The U.S. government and companies would be encouraged to share information about cybersecurity threats and hacker attacks under legislation unveiled by House Intelligence Committee Chairman Mike Rogers.
The measure would shield companies from lawsuits and public disclosure requirements when they inform federal agencies about their security vulnerabilities and the type of cyber attacks they experienced, Rogers, a Michigan Republican, said today.
“There is an economic cyberwar going on today against U.S. companies,” Rogers said in a statement. “Economic predators, including nation-states, are blatantly stealing business secrets and innovation from private companies. This cybersecurity bill goes a long way in helping American businesses better protect their networks and their intellectual property.”
U.S. lawmakers have increased scrutiny of network security in the wake of hacking incidents at companies including Sony Corp. and Citigroup Inc. The National Counterintelligence Executive said this month that hackers and illicit programmers in China and Russia are pursuing American industrial secrets, jeopardizing an estimated $398 billion in U.S. research.
Rogers has accused the Chinese government of launching attacks, saying at a hearing last month that attacks from China have reached an “intolerable level.”
Under the bill, companies would be protected from civil or criminal lawsuits for “acting in good faith” to inform the government that hackers have attacked their computer systems or compromised people’s personal information.
Trade groups representing cable television and Internet-service providers praised the legislation, saying it would help break down barriers that prevent information sharing while sparing companies from additional government rules.
“We appreciate that this legislation avoids a prescriptive regulatory regime that does not fit the constantly evolving cyberthreat environment and it appropriately allows individual companies to determine how they can best participate,” Michael Powell, president of the Washington-based National Cable & Telecommunications Association, said in a statement.
Internet-service providers, including AT&T Inc. and Comcast Corp., may be asked to create a voluntary industry standard for fighting computer viruses known as botnets under a proposal from U.S. regulators.

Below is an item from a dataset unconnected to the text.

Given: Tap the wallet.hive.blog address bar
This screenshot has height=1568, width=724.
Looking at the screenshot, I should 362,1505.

The Homeland Security and Commerce departments have said they may give companies protections from lawsuits when they develop that standard
“There is a critical role for government in security cyberspace, and today’s bill sets forth a path that would enable government and network providers to better share information in real time, while relying on market incentives,” Walter McCormick, president of the U.S. Telecom Association, a Washington-based group that represents Internet-service providers, said in a statement.

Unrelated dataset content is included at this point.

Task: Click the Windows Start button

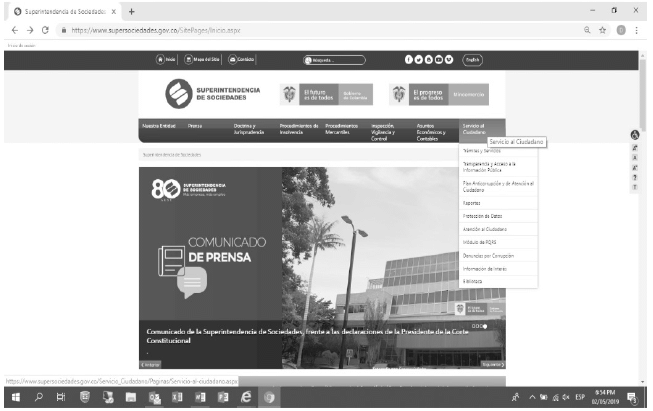Action: [14, 398]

The American Civil Liberties Union criticized the bill, expressing concern that it will circumvent existing law, enable companies to turn over people’s personal information to the government while giving companies legal protections from lawsuits consumer advocates or citizen groups may want to bring.
“Doesn’t it just become easier to dump information into the government’s hands rather than taking the time to minimize out personally identifiable or sensitive information?” Michelle Richardson, legislative counsel for the ACLU, said in an interview.
Rogers disagreed with that assessment. “They’re not going to share information about something outside of that realm,” he said in an interview.
“The whole purpose of this is to get their IT networks ready to stop something before it gets into their system,” he said. “Some notion that there is wholesale content being transferred is just blatantly wrong.”
The bill was written by Rogers and the committee’s top Democrat, C. A. “Dutch” Ruppersberger of Maryland. It doesn’t require companies to report their cybersecurity vulnerabilities to the government or tell businesses which agencies to contact.
Information that companies provide to the government would be exempt from Freedom of Information Act requests and couldn’t be used by the government for mandating regulations, according to the bill.
The bill calls on the Office of the Director of National Intelligence to establish procedures that allow intelligence agencies to share classified cyberthreat information with private companies that are certified by the government to receive such data.
The bill would let the Director of National Intelligence expedite issuing security clearances to certified companies so they can receive classified information. It also calls on the U.S. Privacy and Civil Liberties Oversight Board to provide Congress with an unclassified report yearly on sharing and use of cyber threat information. The Obama administration has yet to constitute the board.